Voice matters for feedback
Email back-and-forth frustrated participants. A voice or call option for counsellor feedback would have meaningfully reduced friction.

Information architecture

With the research synthesised, I moved into structure before screens. The IA mapped the full SOP journey across three phases: planning (understanding requirements, outlining the narrative), writing (drafting, section by section, with contextual guidance), and review (counsellor feedback, revisions, finalisation).

The counsellor touchpoint was the design's spine — every decision about what the student sees and does was informed by when and how their counsellor enters the loop.

Information architecture map of the SOP flow, covering planning, writing, and counsellor review phases
The IA maps three phases: planning, writing, and counsellor-assisted review — with explicit handoff points between student and counsellor.

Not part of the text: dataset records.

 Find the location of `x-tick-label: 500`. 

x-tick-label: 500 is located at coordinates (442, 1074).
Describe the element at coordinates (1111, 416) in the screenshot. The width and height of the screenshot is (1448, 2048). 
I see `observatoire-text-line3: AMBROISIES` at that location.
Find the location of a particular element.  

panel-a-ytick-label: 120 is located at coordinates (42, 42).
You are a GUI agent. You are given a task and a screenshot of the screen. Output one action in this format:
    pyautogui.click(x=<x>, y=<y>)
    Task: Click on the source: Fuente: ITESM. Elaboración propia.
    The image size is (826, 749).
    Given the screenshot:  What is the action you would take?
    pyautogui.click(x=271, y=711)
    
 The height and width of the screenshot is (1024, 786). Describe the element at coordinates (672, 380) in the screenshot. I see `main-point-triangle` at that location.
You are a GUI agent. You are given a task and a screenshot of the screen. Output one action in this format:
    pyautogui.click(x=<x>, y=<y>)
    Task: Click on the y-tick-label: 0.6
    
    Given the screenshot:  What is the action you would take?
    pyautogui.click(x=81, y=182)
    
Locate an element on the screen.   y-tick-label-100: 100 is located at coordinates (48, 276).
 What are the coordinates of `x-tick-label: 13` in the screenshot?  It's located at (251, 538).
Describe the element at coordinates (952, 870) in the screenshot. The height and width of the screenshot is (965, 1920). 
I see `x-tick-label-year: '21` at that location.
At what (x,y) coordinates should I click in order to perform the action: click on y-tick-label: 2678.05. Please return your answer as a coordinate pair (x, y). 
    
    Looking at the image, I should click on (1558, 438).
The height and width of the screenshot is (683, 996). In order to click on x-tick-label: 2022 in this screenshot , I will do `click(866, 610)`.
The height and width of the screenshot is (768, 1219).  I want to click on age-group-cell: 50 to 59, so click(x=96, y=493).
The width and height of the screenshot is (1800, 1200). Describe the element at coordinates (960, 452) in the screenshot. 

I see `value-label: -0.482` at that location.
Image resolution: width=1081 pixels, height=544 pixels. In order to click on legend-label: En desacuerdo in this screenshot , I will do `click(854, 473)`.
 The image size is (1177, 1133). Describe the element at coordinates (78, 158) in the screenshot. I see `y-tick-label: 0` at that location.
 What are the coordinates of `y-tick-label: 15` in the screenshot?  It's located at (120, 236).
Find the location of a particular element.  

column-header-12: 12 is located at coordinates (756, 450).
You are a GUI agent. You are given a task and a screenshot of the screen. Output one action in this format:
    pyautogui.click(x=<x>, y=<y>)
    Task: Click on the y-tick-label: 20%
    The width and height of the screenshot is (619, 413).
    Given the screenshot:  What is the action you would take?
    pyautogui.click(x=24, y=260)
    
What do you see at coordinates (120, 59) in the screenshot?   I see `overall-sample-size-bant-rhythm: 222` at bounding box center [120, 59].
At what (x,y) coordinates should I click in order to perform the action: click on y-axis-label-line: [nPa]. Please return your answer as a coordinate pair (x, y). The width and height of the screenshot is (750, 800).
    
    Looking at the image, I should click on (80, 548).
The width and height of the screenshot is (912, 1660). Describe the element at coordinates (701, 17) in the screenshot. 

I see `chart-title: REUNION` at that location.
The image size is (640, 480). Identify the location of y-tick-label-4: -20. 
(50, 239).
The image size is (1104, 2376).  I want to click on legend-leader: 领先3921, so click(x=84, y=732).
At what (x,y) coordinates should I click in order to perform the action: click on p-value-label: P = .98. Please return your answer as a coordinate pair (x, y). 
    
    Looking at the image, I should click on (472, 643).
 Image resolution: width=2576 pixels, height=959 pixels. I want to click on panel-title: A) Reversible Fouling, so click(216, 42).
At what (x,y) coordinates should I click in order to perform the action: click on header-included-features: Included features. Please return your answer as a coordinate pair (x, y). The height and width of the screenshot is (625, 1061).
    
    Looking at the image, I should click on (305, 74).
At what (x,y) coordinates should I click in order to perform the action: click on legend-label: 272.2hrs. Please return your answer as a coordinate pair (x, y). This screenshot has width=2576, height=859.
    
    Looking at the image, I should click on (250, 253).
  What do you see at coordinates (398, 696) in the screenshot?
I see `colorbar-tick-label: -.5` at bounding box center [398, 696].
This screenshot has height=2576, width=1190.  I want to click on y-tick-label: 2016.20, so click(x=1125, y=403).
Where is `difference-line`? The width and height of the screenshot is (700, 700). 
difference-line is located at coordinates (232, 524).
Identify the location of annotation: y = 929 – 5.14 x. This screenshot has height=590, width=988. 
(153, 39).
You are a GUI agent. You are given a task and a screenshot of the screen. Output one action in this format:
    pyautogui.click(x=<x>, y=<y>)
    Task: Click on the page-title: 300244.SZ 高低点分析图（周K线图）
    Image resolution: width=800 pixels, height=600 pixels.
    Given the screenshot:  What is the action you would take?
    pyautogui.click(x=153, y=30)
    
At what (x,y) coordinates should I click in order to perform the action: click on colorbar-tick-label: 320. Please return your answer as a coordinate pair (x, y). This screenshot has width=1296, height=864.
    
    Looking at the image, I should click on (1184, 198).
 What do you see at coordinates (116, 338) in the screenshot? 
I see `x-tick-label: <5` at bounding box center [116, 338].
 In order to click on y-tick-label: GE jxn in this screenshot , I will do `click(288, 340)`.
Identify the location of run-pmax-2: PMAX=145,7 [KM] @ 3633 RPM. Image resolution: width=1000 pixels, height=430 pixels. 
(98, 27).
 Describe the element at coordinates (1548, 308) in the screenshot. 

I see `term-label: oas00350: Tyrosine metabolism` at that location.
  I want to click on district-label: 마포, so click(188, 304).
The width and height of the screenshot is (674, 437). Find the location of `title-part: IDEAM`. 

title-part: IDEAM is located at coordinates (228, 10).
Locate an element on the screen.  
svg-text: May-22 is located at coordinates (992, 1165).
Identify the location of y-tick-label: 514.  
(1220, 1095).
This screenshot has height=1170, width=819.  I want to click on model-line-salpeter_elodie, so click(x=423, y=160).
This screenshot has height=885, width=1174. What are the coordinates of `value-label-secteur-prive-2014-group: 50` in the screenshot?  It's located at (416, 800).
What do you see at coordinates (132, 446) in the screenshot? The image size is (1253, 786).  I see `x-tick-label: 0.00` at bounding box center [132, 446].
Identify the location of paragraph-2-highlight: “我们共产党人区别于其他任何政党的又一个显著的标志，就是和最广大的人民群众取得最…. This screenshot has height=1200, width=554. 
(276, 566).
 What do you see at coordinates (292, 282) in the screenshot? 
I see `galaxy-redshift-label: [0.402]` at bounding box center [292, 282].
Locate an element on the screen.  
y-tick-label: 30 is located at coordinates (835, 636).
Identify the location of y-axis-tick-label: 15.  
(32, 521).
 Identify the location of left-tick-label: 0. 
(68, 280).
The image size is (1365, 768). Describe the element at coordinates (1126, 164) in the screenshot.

The design: from wireframes to high fidelity

I worked through three fidelity levels in the time available — low-fi sketches to validate flow logic, medium-fi to lock the structure and interactions, then two passes at high fidelity. The first hi-fi pass was solid on interaction but fell short on visual quality. Rather than ship something I wasn't satisfied with, I gave it a second pass to raise the bar on craft.

The final screens cover the student-facing writing experience: an onboarding flow that explains what a strong SOP includes, a planning workspace where the student outlines their narrative before writing, a section-by-section editor with inline guidance, and a review view that makes counsellor comments visible and actionable without switching context.

The counsellor interaction was designed around voice and text — not just comments in a doc — because the research showed that back-and-forth email was a frustration point, not a feature.

Reflection

This was a time-constrained assignment — 16 hours across four days — and the constraints were productive. Coming in with no domain knowledge forced the research to be real, not performative. The interview with Sravya gave me something concrete to design against, and the empathy map turned that conversation into a set of durable principles.

What I'd do differently with more time: interview a wider sample, including students who hadn't used a consultancy at all, to pressure-test whether the same friction points held across different applicant profiles. I also left out success and error states, which matter in a multi-week, high-stakes flow where progress can stall. Prototyping would have surfaced those gaps earlier.

The core finding: this wasn't a writing problem. It was a planning and scaffolding problem. Students knew they had a story — they just didn't know how to structure it. That reframe changed every design decision downstream.